TO DO => Restate exactly, and only, the lines from the one with "Task: Expand the" through the end of the data, with both of those end lines kept. Drop any pictures.

SUPPLIED INFORMATION =>
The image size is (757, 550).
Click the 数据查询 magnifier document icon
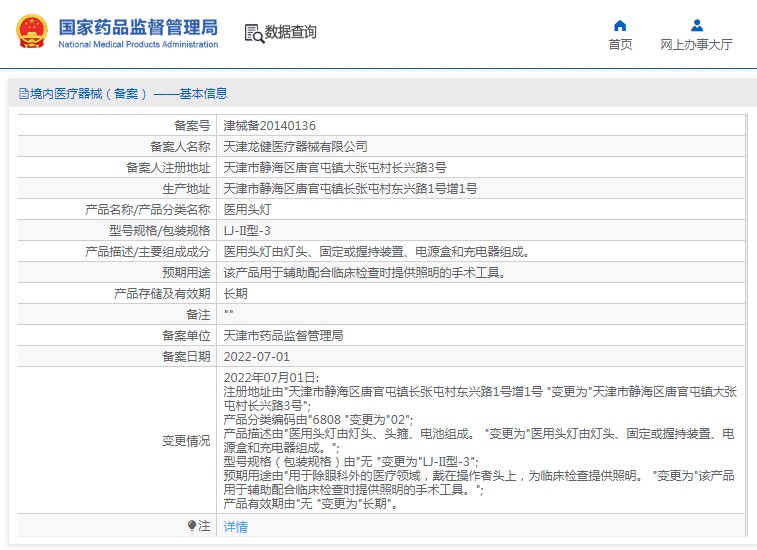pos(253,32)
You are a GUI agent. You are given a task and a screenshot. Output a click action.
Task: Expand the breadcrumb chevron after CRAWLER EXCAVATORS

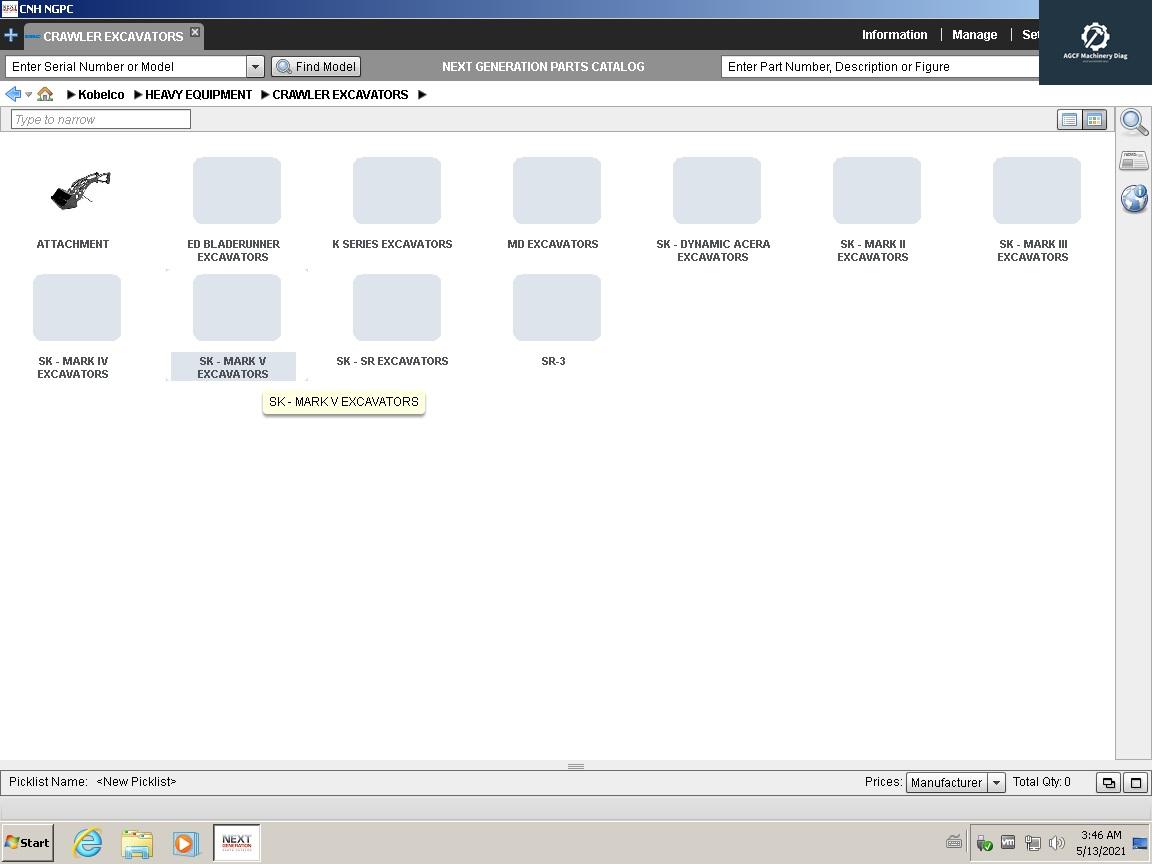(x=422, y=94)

RESPONSE TO THE EXERCISE =>
Task: Expand the breadcrumb chevron after CRAWLER EXCAVATORS

(x=422, y=94)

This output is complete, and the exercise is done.